Поскольку Нед носил фамилию Глэд, как и родоначальник тристанцев, ему пришлось выдержать новый натиск журналистов. Сухопарый верзила представился, надменно процедив сквозь зубы: «Тайме». Какой-то толстяк выпалил: «Дейли мейл». Эти «священные» заголовки почти не произвели на Неда впечатления, что, казалось, уменьшило у репортеров уважение к нему. Но сами они уже были оттеснены съемочной группой телевизионщиков, которые наводили две камеры, ослепляя всю семью светом юпитеров, кричали: «Готово! Глэды, кадр первый!» — и совали микрофон под нос Рут — репортеры неизменно выбирали ее, — спрашивая: «Каковы ваши впечатления, милочка?»

С Неда градом лил пот. Тут вмешался Дон, протестуя:

— Ну, хватит, кончайте, не сводите их с ума. Они к этому не привыкли.

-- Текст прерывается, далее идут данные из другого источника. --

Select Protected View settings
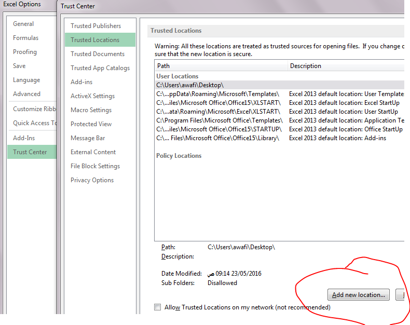Screen dimensions: 410x325 pyautogui.click(x=91, y=124)
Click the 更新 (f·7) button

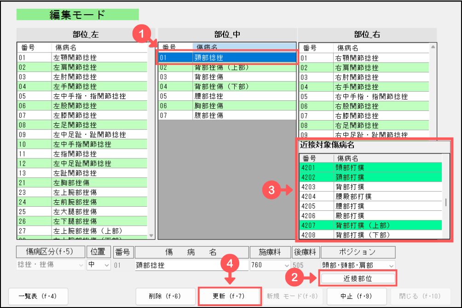tap(230, 296)
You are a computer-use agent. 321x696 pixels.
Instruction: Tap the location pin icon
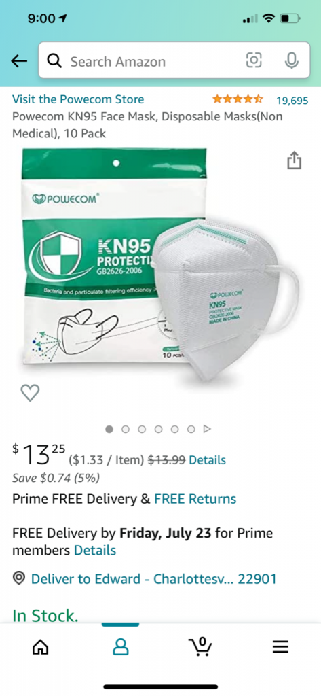pyautogui.click(x=18, y=578)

Но он уже должен был бежать выручать Сесиль Гроуер и ее младенца, затем старейшину общины Джейн Лазаретто, близкую к обмороку. Тогда Нед, Бэтист и еще несколько мужчин-тристанцев, избрав тактику быков, спасающих свое стадо от хищников, прикрыли собой женщин, девушек и детей и, словно крепостной стеной, отгородились от репортеров и всех прочих улыбками, уклончиво вежливыми фразами:

— Так спросите Уолтера… Он вам лучше объяснит…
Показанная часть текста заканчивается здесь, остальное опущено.